For years, Stanford assistant professor of mechanical engineering David Lentink, who doubles as a biologist, has used video footage of wild birds in flight to calculate “wing force dynamics.” The wind tunnel, about two meters long, will let him step away from the VCR. A fan about the size of a Volkswagen Beetle can blow air at up to 50 meters per second, although the trained lovebird, parrotlet, and hummingbird subjects will endure gusts of no more than 15 m/s, more usually 7 m/s. An extremely low turbulence value inside the tunnel creates a smooth airflow, enabling study of wing mechanics in tranquil air. When it’s time to party, computer-controlled vanes in front of the fan create precise turbulence patterns with a uniform flow that are difficult for the bird to predict.
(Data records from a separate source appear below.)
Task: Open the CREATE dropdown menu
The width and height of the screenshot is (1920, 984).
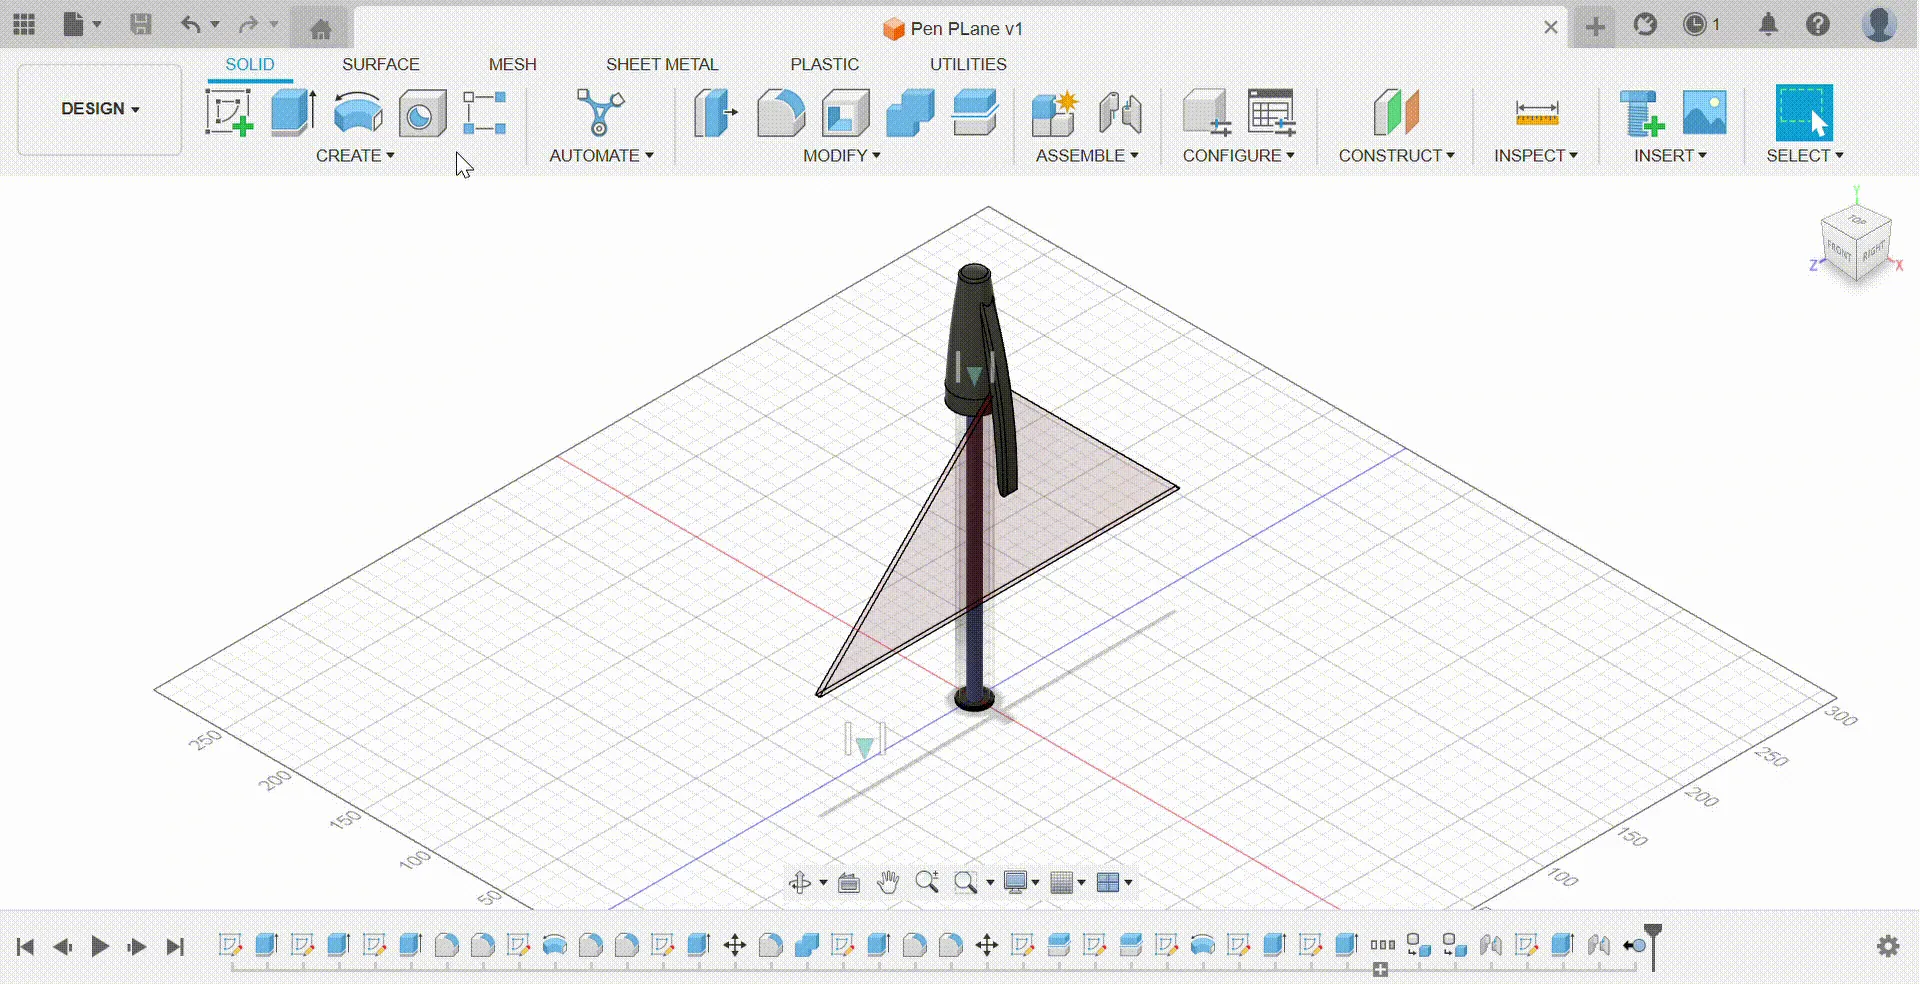Action: coord(355,155)
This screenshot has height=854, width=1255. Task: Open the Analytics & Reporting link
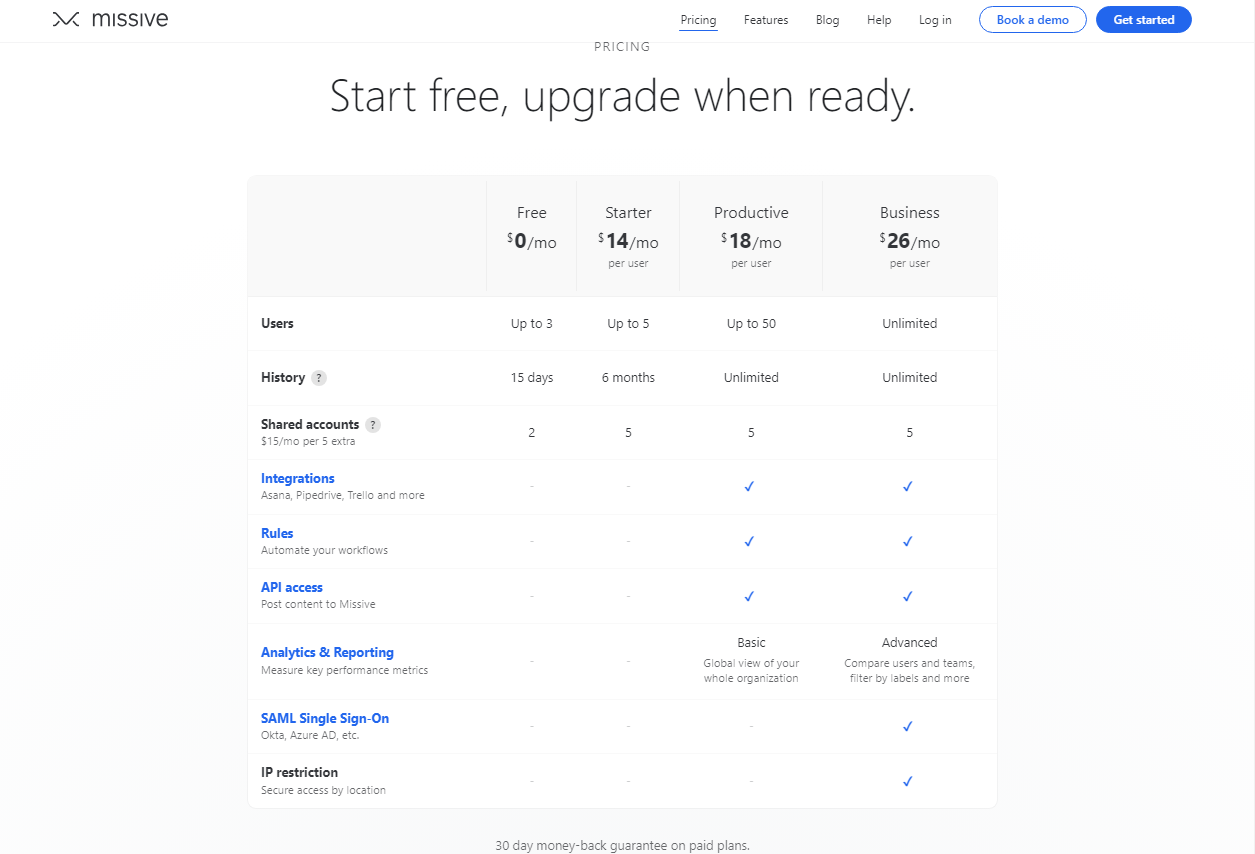pos(327,653)
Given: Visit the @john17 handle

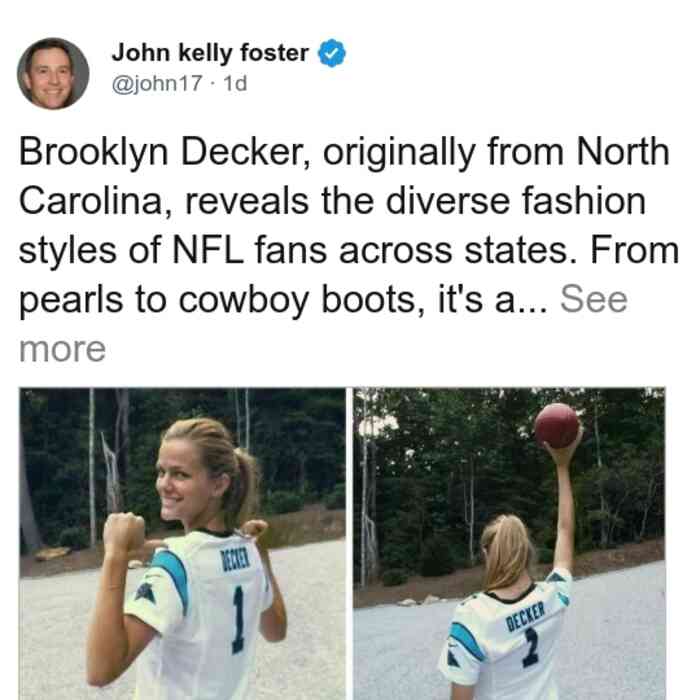Looking at the screenshot, I should 157,83.
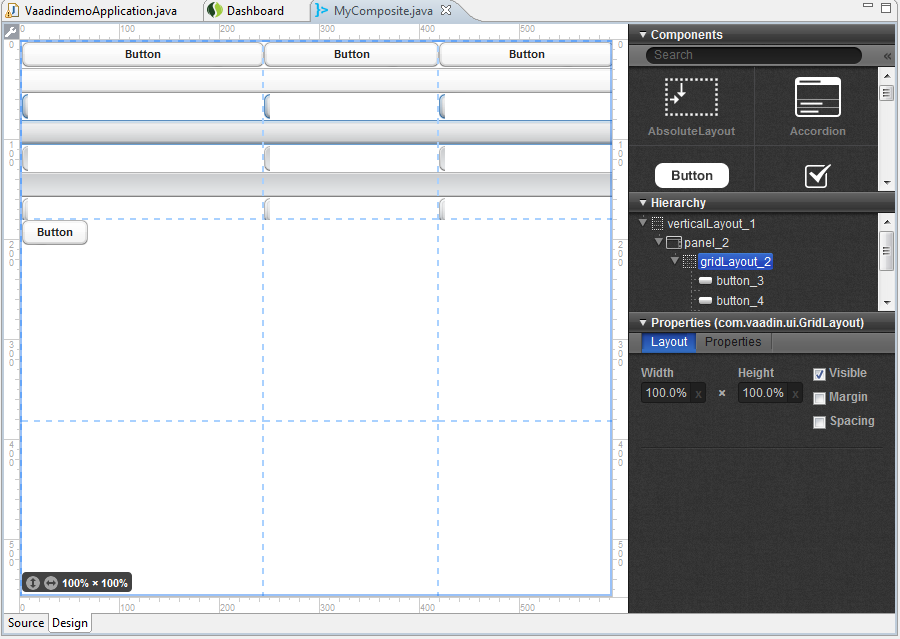
Task: Click the lone Button below the grid
Action: tap(54, 231)
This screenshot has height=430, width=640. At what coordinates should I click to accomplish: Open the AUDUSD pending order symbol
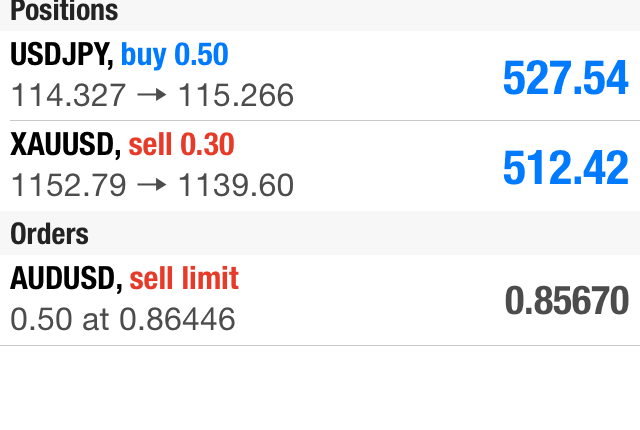(x=64, y=278)
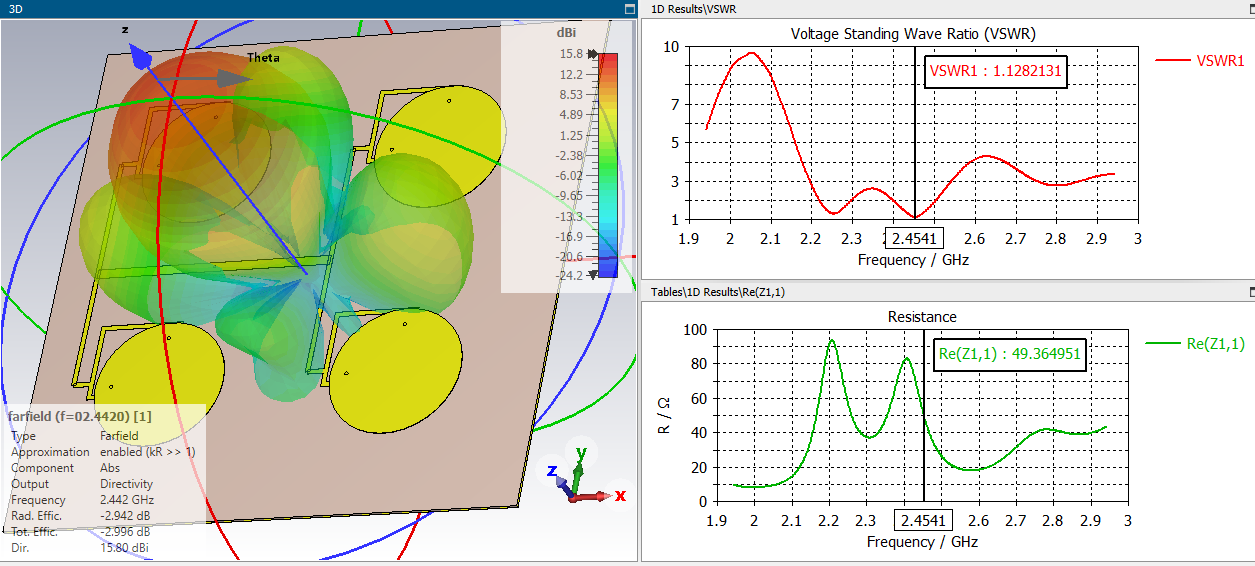Maximize the 3D view panel
The height and width of the screenshot is (566, 1255).
click(x=629, y=8)
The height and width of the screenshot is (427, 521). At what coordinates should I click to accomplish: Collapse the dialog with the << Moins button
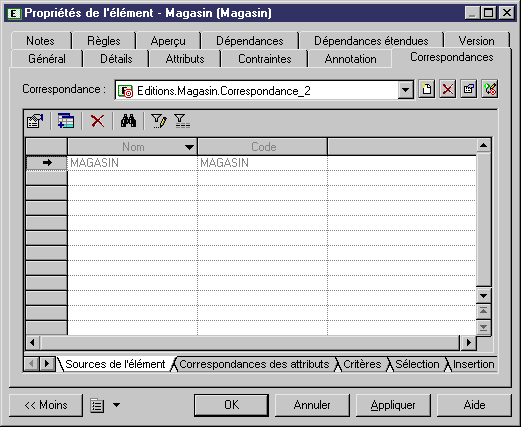click(46, 405)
Six observation windows, high-speed cameras, motion-capture technology, and measurement tools secured with the help of the US military keep track millisecond records of a bird’s wings – from a single bird up to a flock. That data will go into new calculations of force dynamics, and eventually two fluoroscopes (essentially functional X-ray machines) will be added, visualizing the muscular-skeletal actions that go into flight adjustments.

Once Lentink and his crew have mastered bird flight, they’ll test new prototype drone designs for maneuverability at up to 50 m/s – 112 miles per hour. Lentink says he’s got an eye on “bird-like, winged robots that quickly morph their wing shape in order to maintain stability in turbulent air flows.” He might start with a read of Jonathan Livingston Seagull, one of the canons in the field of seagull acrobatics. But more than that, it sounds like Lentink wants to build the ornithopters from Dune, an idea author Frank Herbert had in 1965. If we can get the ornithopters without the ravenous worms and intergalactic spice war, we won’t complain.